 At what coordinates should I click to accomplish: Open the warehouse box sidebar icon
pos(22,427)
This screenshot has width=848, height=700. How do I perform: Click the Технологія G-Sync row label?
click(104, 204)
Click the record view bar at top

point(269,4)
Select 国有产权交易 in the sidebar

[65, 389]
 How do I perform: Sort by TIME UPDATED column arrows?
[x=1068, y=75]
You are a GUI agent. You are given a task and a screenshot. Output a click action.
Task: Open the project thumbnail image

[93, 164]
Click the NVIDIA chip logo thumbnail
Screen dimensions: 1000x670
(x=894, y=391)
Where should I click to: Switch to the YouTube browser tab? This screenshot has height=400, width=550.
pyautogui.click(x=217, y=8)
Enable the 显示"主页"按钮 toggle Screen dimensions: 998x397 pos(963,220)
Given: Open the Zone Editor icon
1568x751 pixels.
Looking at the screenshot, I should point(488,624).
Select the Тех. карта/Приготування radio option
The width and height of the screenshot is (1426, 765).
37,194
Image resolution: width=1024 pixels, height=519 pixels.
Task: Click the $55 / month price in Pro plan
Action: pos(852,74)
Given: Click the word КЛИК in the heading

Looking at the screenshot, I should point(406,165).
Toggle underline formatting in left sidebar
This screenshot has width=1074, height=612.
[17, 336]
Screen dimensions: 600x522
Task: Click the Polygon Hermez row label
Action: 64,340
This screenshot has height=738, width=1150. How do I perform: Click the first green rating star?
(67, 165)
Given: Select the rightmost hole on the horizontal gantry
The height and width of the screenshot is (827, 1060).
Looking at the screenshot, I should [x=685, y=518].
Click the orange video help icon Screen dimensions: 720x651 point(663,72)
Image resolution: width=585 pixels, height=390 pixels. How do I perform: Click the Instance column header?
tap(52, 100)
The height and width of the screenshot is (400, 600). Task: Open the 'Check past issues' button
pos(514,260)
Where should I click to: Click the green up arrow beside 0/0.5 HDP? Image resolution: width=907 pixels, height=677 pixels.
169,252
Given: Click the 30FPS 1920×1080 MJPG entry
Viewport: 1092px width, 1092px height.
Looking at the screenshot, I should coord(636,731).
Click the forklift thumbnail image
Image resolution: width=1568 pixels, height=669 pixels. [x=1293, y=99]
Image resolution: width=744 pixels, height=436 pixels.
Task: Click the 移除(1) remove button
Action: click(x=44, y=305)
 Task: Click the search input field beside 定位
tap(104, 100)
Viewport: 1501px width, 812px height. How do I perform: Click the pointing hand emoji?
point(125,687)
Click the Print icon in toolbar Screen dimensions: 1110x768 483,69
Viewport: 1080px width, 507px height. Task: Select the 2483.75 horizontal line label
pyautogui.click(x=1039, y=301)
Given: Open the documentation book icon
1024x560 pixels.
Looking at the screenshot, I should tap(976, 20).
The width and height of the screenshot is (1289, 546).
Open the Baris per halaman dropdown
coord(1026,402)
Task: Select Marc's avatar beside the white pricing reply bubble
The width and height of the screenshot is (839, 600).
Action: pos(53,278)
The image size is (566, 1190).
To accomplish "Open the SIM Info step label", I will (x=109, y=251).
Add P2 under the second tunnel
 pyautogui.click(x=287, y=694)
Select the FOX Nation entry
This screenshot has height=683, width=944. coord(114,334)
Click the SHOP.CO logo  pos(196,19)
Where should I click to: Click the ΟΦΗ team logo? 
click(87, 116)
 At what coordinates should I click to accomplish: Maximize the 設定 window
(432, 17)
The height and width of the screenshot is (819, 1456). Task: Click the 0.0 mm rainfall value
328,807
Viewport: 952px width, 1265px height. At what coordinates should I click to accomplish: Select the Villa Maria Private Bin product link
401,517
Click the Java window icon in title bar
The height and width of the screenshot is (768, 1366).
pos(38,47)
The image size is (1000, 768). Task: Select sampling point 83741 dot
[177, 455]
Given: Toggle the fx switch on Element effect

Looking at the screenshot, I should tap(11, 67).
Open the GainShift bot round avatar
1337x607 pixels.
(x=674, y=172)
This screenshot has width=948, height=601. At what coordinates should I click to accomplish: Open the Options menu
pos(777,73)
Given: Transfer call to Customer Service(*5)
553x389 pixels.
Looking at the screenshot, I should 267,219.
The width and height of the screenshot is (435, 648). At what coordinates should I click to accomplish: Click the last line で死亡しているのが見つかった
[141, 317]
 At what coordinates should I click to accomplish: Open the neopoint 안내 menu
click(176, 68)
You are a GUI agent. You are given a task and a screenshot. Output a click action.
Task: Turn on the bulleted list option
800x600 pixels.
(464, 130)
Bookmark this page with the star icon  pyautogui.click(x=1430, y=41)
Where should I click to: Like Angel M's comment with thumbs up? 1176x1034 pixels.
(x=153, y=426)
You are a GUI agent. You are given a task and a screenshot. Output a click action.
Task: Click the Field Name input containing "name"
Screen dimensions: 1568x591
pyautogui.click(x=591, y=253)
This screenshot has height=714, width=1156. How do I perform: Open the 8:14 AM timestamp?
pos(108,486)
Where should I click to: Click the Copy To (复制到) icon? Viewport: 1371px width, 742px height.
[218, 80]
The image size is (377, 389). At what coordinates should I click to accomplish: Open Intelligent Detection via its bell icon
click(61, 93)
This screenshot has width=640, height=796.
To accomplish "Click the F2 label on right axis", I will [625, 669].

Exercise brief: Set down all of the entries again, keeping every line exactly as it is.

The completed task:
 At what coordinates should I click to accomplish: Open the warehouse box sidebar icon
pos(22,427)
This screenshot has width=848, height=700. How do I perform: Click the Технологія G-Sync row label?
click(104, 204)
Click the record view bar at top

point(269,4)
Select 国有产权交易 in the sidebar

[65, 389]
 How do I perform: Sort by TIME UPDATED column arrows?
[x=1068, y=75]
You are a GUI agent. You are given a task and a screenshot. Output a click action.
Task: Open the project thumbnail image

[93, 164]
Click the NVIDIA chip logo thumbnail
Screen dimensions: 1000x670
(x=894, y=391)
Where should I click to: Switch to the YouTube browser tab? This screenshot has height=400, width=550.
pyautogui.click(x=217, y=8)
Enable the 显示"主页"按钮 toggle Screen dimensions: 998x397 pos(963,220)
Given: Open the Zone Editor icon
1568x751 pixels.
Looking at the screenshot, I should point(488,624).
Select the Тех. карта/Приготування radio option
The width and height of the screenshot is (1426, 765).
37,194
Image resolution: width=1024 pixels, height=519 pixels.
Task: Click the $55 / month price in Pro plan
Action: pos(852,74)
Given: Click the word КЛИК in the heading

Looking at the screenshot, I should point(406,165).
Toggle underline formatting in left sidebar
This screenshot has width=1074, height=612.
[17, 336]
Screen dimensions: 600x522
Task: Click the Polygon Hermez row label
Action: 64,340
This screenshot has height=738, width=1150. How do I perform: Click the first green rating star?
(67, 165)
Given: Select the rightmost hole on the horizontal gantry
The height and width of the screenshot is (827, 1060).
Looking at the screenshot, I should [x=685, y=518].
Click the orange video help icon Screen dimensions: 720x651 point(663,72)
Image resolution: width=585 pixels, height=390 pixels. How do I perform: Click the Instance column header?
tap(52, 100)
The height and width of the screenshot is (400, 600). Task: Open the 'Check past issues' button
pos(514,260)
Where should I click to: Click the green up arrow beside 0/0.5 HDP? Image resolution: width=907 pixels, height=677 pixels.
169,252
Given: Click the 30FPS 1920×1080 MJPG entry
Viewport: 1092px width, 1092px height.
Looking at the screenshot, I should coord(636,731).
Click the forklift thumbnail image
Image resolution: width=1568 pixels, height=669 pixels. [x=1293, y=99]
Image resolution: width=744 pixels, height=436 pixels.
Task: Click the 移除(1) remove button
Action: click(x=44, y=305)
 Task: Click the search input field beside 定位
tap(104, 100)
Viewport: 1501px width, 812px height. How do I perform: Click the pointing hand emoji?
point(125,687)
Click the Print icon in toolbar Screen dimensions: 1110x768 483,69
Viewport: 1080px width, 507px height. Task: Select the 2483.75 horizontal line label
pyautogui.click(x=1039, y=301)
Given: Open the documentation book icon
1024x560 pixels.
Looking at the screenshot, I should tap(976, 20).
The width and height of the screenshot is (1289, 546).
Open the Baris per halaman dropdown
coord(1026,402)
Task: Select Marc's avatar beside the white pricing reply bubble
The width and height of the screenshot is (839, 600).
Action: pos(53,278)
The image size is (566, 1190).
To accomplish "Open the SIM Info step label", I will (x=109, y=251).
Add P2 under the second tunnel
 pyautogui.click(x=287, y=694)
Select the FOX Nation entry
This screenshot has height=683, width=944. coord(114,334)
Click the SHOP.CO logo  pos(196,19)
Where should I click to: Click the ΟΦΗ team logo? 
click(87, 116)
 At what coordinates should I click to accomplish: Maximize the 設定 window
(432, 17)
The height and width of the screenshot is (819, 1456). Task: Click the 0.0 mm rainfall value
328,807
Viewport: 952px width, 1265px height. At what coordinates should I click to accomplish: Select the Villa Maria Private Bin product link
401,517
Click the Java window icon in title bar
The height and width of the screenshot is (768, 1366).
pos(38,47)
The image size is (1000, 768). Task: Select sampling point 83741 dot
[177, 455]
Given: Toggle the fx switch on Element effect

Looking at the screenshot, I should tap(11, 67).
Open the GainShift bot round avatar
1337x607 pixels.
(x=674, y=172)
This screenshot has width=948, height=601. At what coordinates should I click to accomplish: Open the Options menu
pos(777,73)
Given: Transfer call to Customer Service(*5)
553x389 pixels.
Looking at the screenshot, I should 267,219.
The width and height of the screenshot is (435, 648). At what coordinates should I click to accomplish: Click the last line で死亡しているのが見つかった
[141, 317]
 At what coordinates should I click to accomplish: Open the neopoint 안내 menu
click(176, 68)
You are a GUI agent. You are given a task and a screenshot. Output a click action.
Task: Turn on the bulleted list option
800x600 pixels.
(464, 130)
Bookmark this page with the star icon  pyautogui.click(x=1430, y=41)
Where should I click to: Like Angel M's comment with thumbs up? 1176x1034 pixels.
(x=153, y=426)
You are a GUI agent. You are given a task and a screenshot. Output a click action.
Task: Click the Field Name input containing "name"
Screen dimensions: 1568x591
pyautogui.click(x=591, y=253)
This screenshot has height=714, width=1156. How do I perform: Open the 8:14 AM timestamp?
pos(108,486)
Where should I click to: Click the Copy To (复制到) icon? Viewport: 1371px width, 742px height.
[218, 80]
The image size is (377, 389). At what coordinates should I click to accomplish: Open Intelligent Detection via its bell icon
click(61, 93)
This screenshot has width=640, height=796.
To accomplish "Click the F2 label on right axis", I will [625, 669].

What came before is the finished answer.